• _TASK ITEM_: Repeat every entry exactly as it appears.
[SOURCE RECORDS Boundary: Start]
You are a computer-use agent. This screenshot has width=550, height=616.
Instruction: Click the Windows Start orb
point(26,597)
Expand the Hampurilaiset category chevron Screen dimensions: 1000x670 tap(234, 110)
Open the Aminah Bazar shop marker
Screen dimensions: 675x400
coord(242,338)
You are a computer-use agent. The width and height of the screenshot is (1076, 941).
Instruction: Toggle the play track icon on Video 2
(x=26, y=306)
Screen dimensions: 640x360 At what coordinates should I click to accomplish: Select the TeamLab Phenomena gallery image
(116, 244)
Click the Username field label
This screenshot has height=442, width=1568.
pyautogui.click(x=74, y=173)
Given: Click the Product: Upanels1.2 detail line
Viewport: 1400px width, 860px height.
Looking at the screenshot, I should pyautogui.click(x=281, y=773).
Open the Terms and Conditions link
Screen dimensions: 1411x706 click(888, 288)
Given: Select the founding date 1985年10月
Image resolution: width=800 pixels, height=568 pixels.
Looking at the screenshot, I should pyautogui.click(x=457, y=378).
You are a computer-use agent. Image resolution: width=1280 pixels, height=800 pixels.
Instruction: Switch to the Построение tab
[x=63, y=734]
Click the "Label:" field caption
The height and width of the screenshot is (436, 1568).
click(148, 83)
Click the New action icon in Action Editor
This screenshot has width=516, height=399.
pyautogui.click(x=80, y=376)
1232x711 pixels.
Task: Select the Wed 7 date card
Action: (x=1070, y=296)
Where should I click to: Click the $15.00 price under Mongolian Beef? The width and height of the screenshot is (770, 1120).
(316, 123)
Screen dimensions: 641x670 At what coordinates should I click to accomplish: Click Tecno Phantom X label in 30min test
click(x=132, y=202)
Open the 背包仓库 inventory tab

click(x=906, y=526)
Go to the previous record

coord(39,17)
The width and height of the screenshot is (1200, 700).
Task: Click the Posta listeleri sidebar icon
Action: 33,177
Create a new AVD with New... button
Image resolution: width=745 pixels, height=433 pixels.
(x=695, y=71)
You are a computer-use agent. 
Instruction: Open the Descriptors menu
[SOURCE RECORDS Boundary: End]
• _RESPONSE BELOW_:
You are a computer-use agent. This screenshot has width=550, height=616.
Instruction: Click the Windows Start orb
point(26,597)
Expand the Hampurilaiset category chevron Screen dimensions: 1000x670 tap(234, 110)
Open the Aminah Bazar shop marker
Screen dimensions: 675x400
coord(242,338)
You are a computer-use agent. The width and height of the screenshot is (1076, 941).
Instruction: Toggle the play track icon on Video 2
(x=26, y=306)
Screen dimensions: 640x360 At what coordinates should I click to accomplish: Select the TeamLab Phenomena gallery image
(116, 244)
Click the Username field label
This screenshot has height=442, width=1568.
pyautogui.click(x=74, y=173)
Given: Click the Product: Upanels1.2 detail line
Viewport: 1400px width, 860px height.
Looking at the screenshot, I should pyautogui.click(x=281, y=773).
Open the Terms and Conditions link
Screen dimensions: 1411x706 click(888, 288)
Given: Select the founding date 1985年10月
Image resolution: width=800 pixels, height=568 pixels.
Looking at the screenshot, I should pyautogui.click(x=457, y=378).
You are a computer-use agent. Image resolution: width=1280 pixels, height=800 pixels.
Instruction: Switch to the Построение tab
[x=63, y=734]
Click the "Label:" field caption
The height and width of the screenshot is (436, 1568).
click(148, 83)
Click the New action icon in Action Editor
This screenshot has width=516, height=399.
pyautogui.click(x=80, y=376)
1232x711 pixels.
Task: Select the Wed 7 date card
Action: (x=1070, y=296)
Where should I click to: Click the $15.00 price under Mongolian Beef? The width and height of the screenshot is (770, 1120).
(316, 123)
Screen dimensions: 641x670 At what coordinates should I click to accomplish: Click Tecno Phantom X label in 30min test
click(x=132, y=202)
Open the 背包仓库 inventory tab

click(x=906, y=526)
Go to the previous record

coord(39,17)
The width and height of the screenshot is (1200, 700).
Task: Click the Posta listeleri sidebar icon
Action: 33,177
Create a new AVD with New... button
Image resolution: width=745 pixels, height=433 pixels.
(x=695, y=71)
You are a computer-use agent. 
Instruction: Open the Descriptors menu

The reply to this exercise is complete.